> [EXERCISE DETAILS]: Count every line below that contains "settings", then state the total with no other output.

Stored items
*** Block opens ***

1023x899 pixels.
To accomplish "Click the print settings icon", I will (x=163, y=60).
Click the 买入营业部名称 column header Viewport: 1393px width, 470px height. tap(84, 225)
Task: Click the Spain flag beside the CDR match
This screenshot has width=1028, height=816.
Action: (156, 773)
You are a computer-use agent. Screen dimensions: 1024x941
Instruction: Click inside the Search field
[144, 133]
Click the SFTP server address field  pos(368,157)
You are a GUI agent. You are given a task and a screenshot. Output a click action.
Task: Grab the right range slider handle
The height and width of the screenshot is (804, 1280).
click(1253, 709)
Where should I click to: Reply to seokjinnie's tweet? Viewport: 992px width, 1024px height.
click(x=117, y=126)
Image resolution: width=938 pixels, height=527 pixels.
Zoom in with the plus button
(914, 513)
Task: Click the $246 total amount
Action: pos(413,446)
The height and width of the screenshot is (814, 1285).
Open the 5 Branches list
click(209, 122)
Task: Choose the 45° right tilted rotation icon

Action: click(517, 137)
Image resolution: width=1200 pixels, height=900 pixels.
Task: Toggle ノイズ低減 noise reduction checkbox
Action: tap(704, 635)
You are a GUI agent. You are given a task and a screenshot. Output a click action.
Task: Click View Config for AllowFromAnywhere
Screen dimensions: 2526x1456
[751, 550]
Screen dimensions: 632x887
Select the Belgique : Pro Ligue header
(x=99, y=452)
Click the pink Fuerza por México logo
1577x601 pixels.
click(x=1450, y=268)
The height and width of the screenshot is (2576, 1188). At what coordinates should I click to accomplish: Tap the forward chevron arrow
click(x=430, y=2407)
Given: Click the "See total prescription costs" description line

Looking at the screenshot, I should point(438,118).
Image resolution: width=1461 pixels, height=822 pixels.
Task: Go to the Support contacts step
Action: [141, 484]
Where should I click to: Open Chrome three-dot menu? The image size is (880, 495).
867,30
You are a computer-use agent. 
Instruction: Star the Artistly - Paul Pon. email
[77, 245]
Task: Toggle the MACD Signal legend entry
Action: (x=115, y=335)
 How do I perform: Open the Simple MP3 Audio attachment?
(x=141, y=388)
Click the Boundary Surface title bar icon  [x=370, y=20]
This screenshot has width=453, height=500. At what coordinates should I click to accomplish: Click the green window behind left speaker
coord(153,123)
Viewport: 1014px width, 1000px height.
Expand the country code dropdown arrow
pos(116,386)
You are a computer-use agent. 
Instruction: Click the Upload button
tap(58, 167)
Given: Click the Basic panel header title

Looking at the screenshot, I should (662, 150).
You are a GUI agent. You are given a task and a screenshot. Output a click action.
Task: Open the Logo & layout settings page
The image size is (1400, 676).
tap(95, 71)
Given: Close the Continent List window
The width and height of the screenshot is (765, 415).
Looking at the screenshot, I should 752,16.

*** Block closes ***

> [TASK RESPONSE]: 2